┌────────

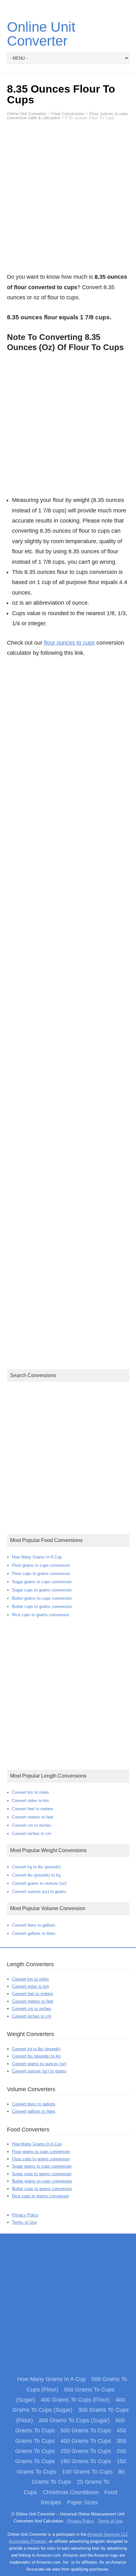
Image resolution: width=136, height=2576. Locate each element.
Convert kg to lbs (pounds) (36, 1866)
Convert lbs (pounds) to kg (36, 1875)
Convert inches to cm (31, 1833)
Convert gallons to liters (33, 1933)
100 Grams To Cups (87, 2472)
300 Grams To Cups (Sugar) (74, 2420)
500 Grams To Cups (85, 2430)
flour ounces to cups (69, 643)
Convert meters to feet (32, 1817)
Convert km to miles (30, 1792)
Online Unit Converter (41, 34)
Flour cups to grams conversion (41, 1573)
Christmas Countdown (71, 2492)
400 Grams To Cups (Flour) (75, 2400)
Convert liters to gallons (33, 1925)
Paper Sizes (82, 2502)
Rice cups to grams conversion (40, 1614)
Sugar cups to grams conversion (41, 1590)
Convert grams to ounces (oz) (39, 1883)
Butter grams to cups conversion (42, 1598)
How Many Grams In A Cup (37, 1557)
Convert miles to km (30, 1800)
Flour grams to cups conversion (41, 1565)
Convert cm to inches (31, 1825)
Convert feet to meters (32, 1808)
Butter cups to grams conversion (42, 1606)
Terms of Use (24, 2222)
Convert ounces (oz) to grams (39, 1891)
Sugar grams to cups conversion (41, 1581)
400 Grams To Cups (85, 2441)
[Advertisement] (68, 199)
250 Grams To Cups (85, 2451)
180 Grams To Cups (85, 2461)
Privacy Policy (25, 2215)
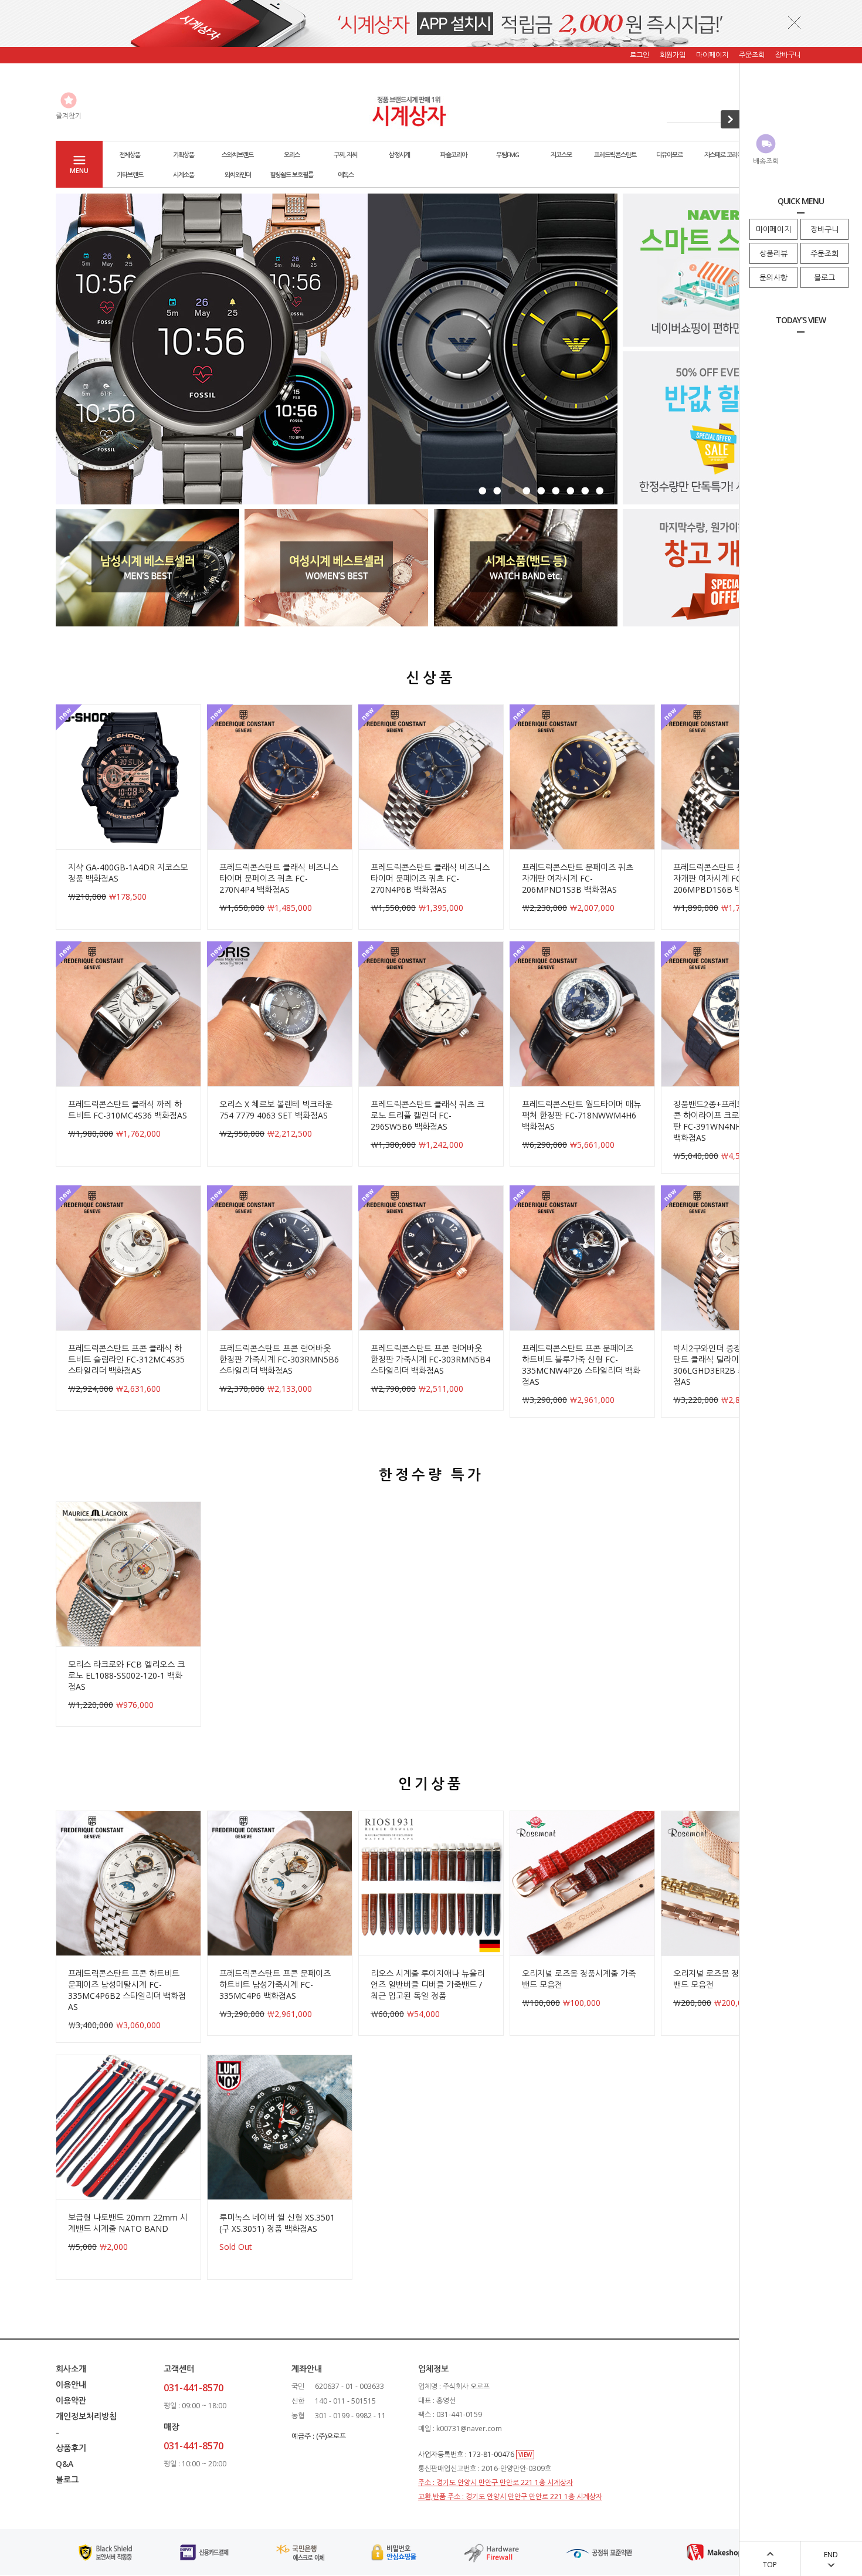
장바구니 (824, 229)
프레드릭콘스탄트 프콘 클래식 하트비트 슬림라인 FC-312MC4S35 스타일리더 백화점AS (126, 1359)
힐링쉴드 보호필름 (291, 174)
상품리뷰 (773, 253)
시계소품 (183, 174)
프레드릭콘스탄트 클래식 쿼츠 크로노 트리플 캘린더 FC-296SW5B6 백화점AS (427, 1115)
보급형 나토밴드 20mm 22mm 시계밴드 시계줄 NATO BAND (128, 2223)
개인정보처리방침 (86, 2416)
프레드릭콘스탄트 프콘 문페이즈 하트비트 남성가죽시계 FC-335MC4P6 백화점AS (275, 1984)
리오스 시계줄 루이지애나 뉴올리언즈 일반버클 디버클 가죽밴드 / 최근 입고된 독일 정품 (427, 1984)
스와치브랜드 (237, 154)
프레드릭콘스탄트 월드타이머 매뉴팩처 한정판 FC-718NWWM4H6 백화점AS (581, 1115)
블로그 (824, 277)
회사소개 (71, 2368)
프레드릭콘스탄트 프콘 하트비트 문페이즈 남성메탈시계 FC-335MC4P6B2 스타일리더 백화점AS (127, 1990)
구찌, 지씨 (345, 154)
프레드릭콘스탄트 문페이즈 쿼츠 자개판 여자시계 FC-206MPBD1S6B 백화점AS (729, 878)
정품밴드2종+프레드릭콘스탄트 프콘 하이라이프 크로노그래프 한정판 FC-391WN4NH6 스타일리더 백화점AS (732, 1121)
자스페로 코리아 (723, 154)
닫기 (794, 22)
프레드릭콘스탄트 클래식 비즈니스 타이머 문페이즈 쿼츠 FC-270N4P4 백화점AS (278, 878)
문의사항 (773, 277)
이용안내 (71, 2384)
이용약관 (71, 2400)
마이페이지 (773, 229)
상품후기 (71, 2447)
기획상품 (183, 154)
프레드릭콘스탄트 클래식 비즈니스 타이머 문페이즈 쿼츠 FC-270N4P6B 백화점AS (430, 878)
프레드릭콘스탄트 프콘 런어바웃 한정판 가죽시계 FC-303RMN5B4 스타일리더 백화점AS (430, 1359)
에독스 (346, 174)
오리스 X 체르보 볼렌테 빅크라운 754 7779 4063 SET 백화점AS (275, 1110)
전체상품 (129, 154)
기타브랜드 (130, 174)
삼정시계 (399, 154)
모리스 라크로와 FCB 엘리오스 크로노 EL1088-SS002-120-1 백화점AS (126, 1675)
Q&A (64, 2463)
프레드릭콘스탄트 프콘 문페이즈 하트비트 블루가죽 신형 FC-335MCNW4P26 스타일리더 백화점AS (581, 1365)
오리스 (292, 154)
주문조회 (824, 253)
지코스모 (561, 154)
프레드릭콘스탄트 (615, 154)
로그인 (639, 55)
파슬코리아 (453, 154)
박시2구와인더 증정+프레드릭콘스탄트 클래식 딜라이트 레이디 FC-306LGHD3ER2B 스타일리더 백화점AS (733, 1365)
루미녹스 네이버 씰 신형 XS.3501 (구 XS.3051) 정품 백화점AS (277, 2223)
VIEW (525, 2454)
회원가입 (672, 55)
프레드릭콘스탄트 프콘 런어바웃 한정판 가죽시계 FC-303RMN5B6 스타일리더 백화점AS (279, 1359)
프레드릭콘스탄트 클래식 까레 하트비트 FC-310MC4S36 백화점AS (127, 1110)
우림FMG (507, 154)
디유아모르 (669, 154)
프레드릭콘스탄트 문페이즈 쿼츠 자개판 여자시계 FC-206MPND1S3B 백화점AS (577, 878)
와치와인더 (238, 174)
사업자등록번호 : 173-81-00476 (467, 2454)
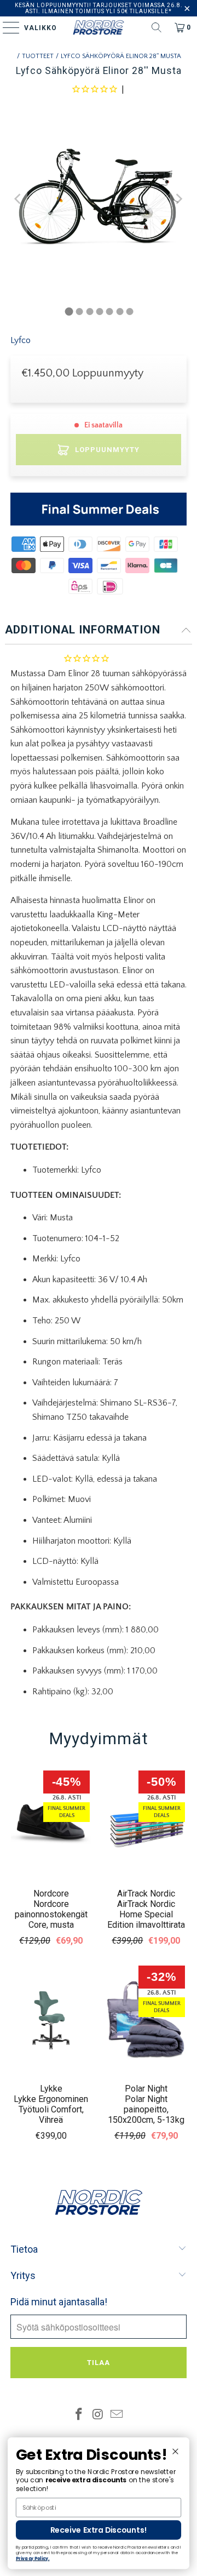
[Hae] (156, 27)
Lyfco (20, 340)
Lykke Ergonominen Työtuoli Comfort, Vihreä (51, 2109)
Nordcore (51, 1893)
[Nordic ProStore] (98, 27)
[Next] (178, 199)
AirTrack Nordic (146, 1893)
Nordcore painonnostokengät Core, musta (51, 1914)
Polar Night (146, 2088)
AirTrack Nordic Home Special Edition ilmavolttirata (146, 1914)
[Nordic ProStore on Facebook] (79, 2416)
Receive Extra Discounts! (98, 2529)
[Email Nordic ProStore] (117, 2416)
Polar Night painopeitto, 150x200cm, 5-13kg (146, 2109)
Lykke (51, 2088)
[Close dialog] (175, 2451)
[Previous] (18, 199)
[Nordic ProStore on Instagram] (98, 2416)
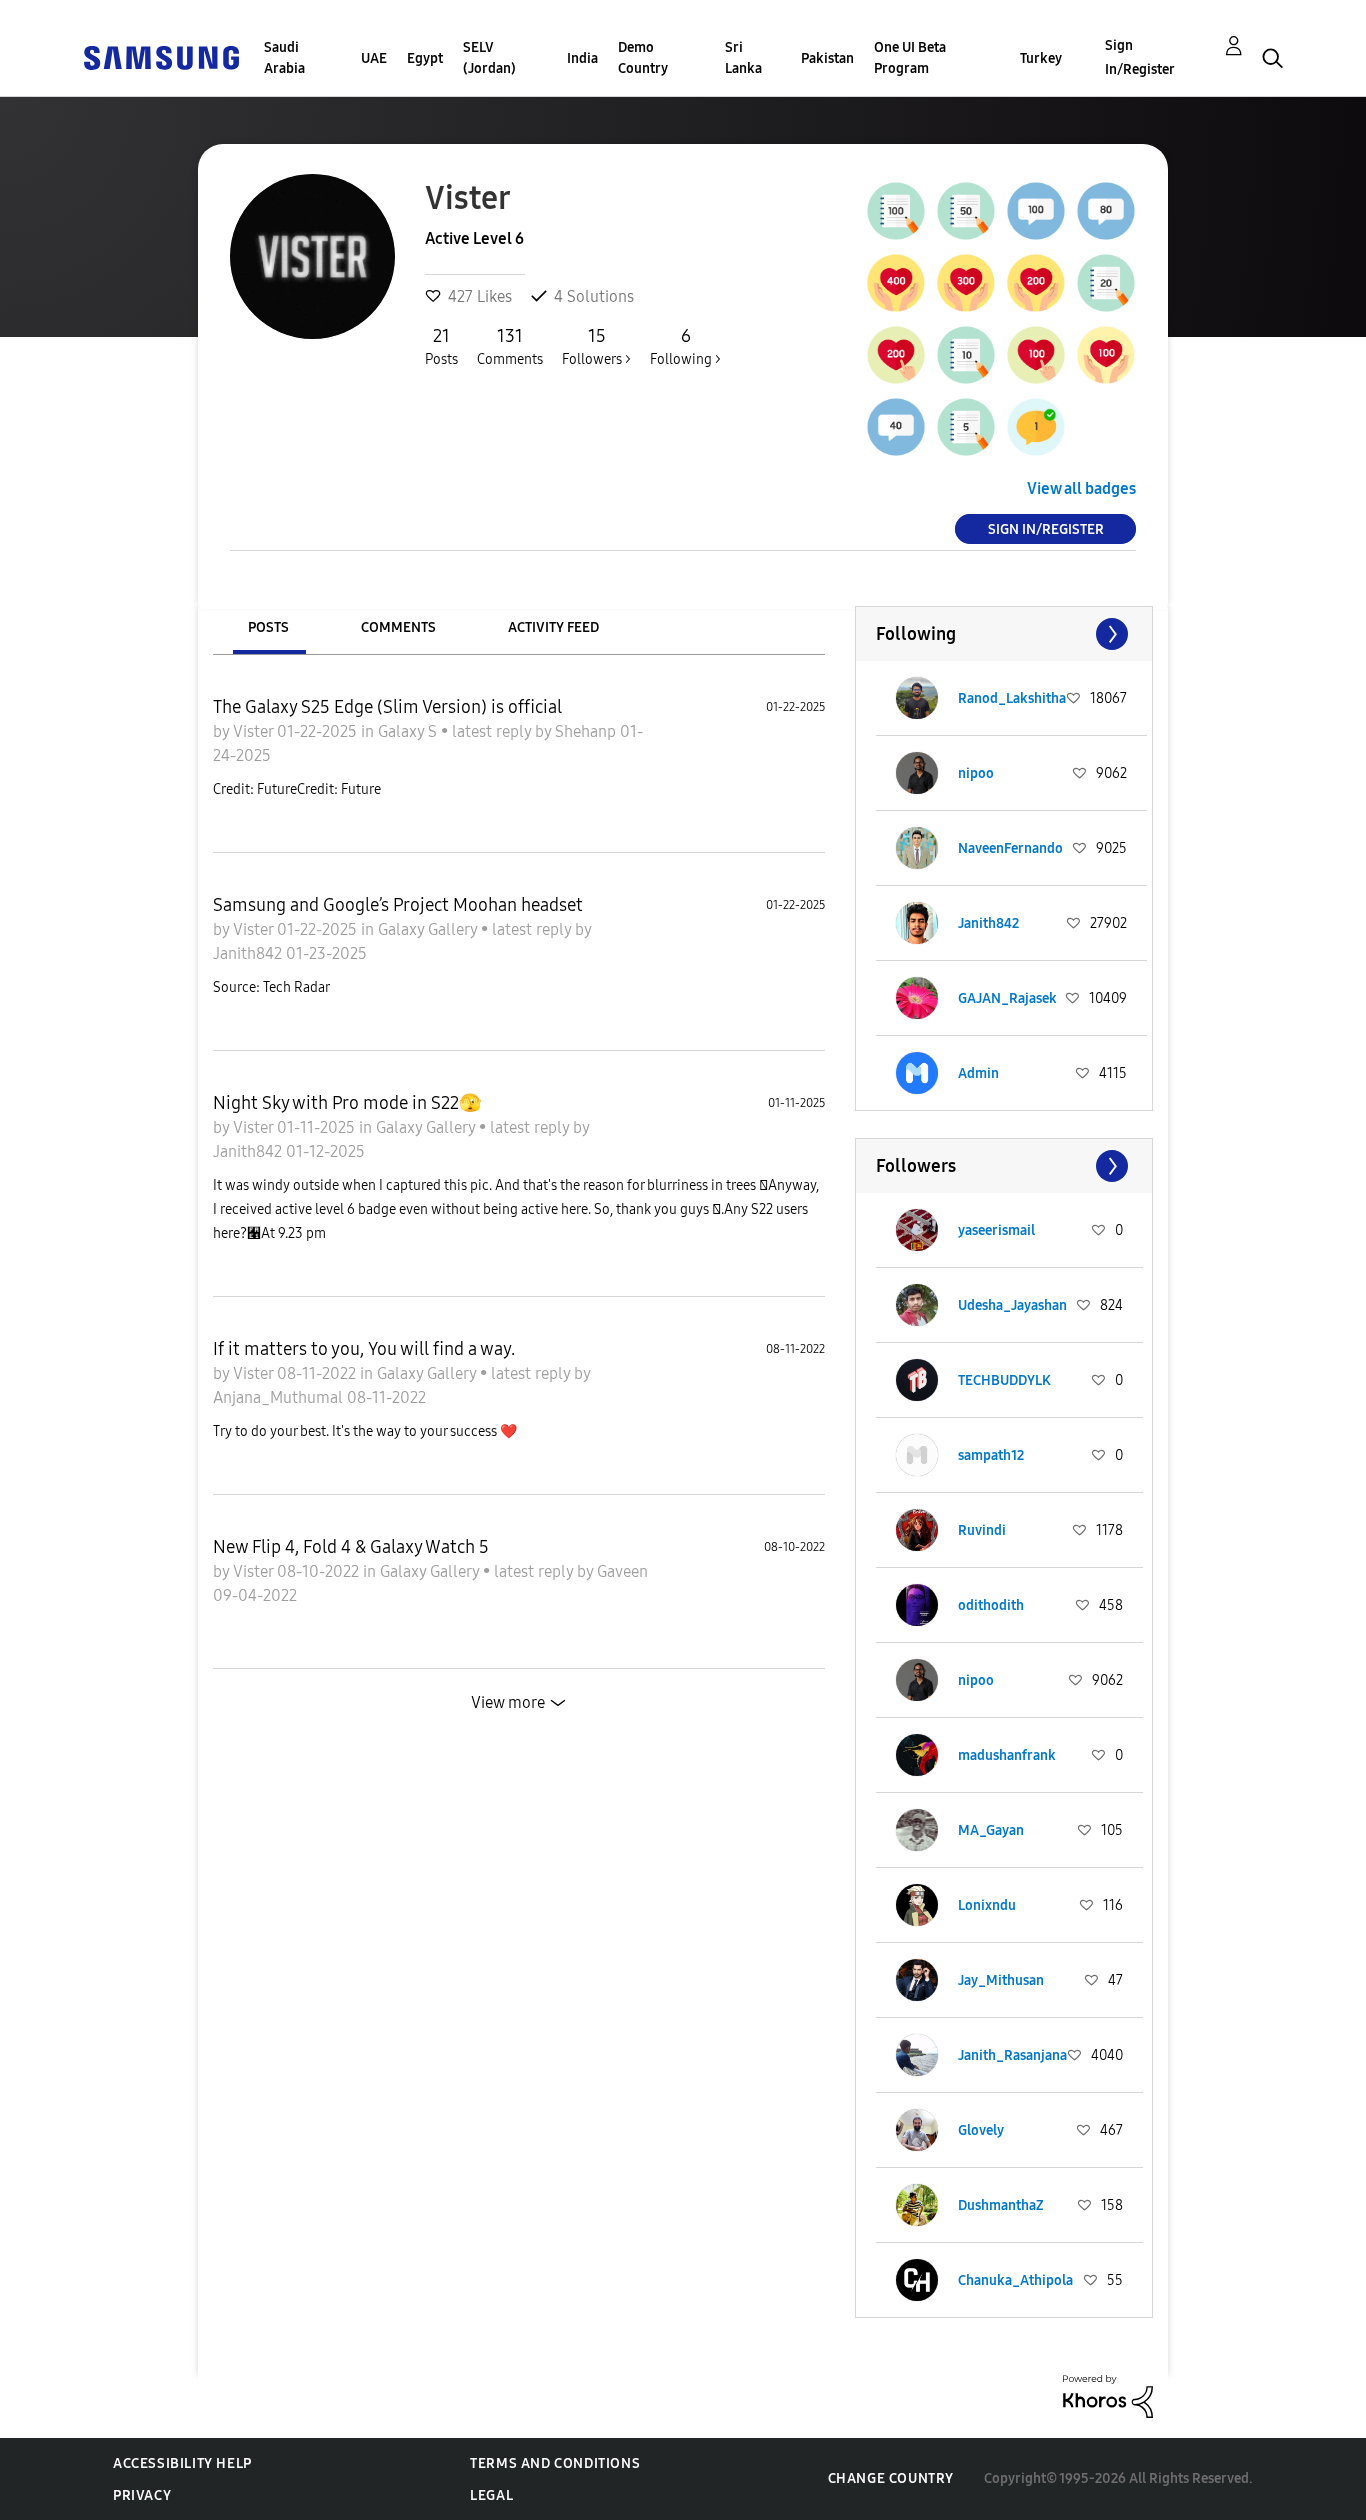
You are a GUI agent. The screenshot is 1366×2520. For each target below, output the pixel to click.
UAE (374, 58)
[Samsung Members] (161, 56)
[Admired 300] (966, 283)
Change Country (891, 2478)
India (582, 58)
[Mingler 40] (896, 427)
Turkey (1041, 58)
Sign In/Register (1140, 57)
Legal (491, 2495)
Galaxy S (409, 731)
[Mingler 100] (1036, 211)
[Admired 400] (896, 283)
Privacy (142, 2495)
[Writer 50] (966, 211)
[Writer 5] (966, 427)
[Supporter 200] (896, 355)
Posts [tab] (268, 627)
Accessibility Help (182, 2463)
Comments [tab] (398, 627)
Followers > (596, 346)
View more (508, 1702)
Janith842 (249, 953)
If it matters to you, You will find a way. (364, 1349)
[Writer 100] (896, 211)
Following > (685, 346)
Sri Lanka (743, 58)
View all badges (1081, 488)
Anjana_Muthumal (280, 1397)
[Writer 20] (1106, 283)
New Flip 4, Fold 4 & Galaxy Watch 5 (351, 1547)
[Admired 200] (1036, 283)
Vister (255, 731)
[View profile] (917, 698)
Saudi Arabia (284, 58)
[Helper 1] (1036, 427)
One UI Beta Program (910, 58)
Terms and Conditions (555, 2463)
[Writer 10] (966, 355)
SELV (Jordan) (489, 58)
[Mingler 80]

└────────

> _THE TASK_:
Each line that has the word "Sugar" counts once. How many such lines are in the data? Give the number alone.

> _TASK RESPONSE_:
3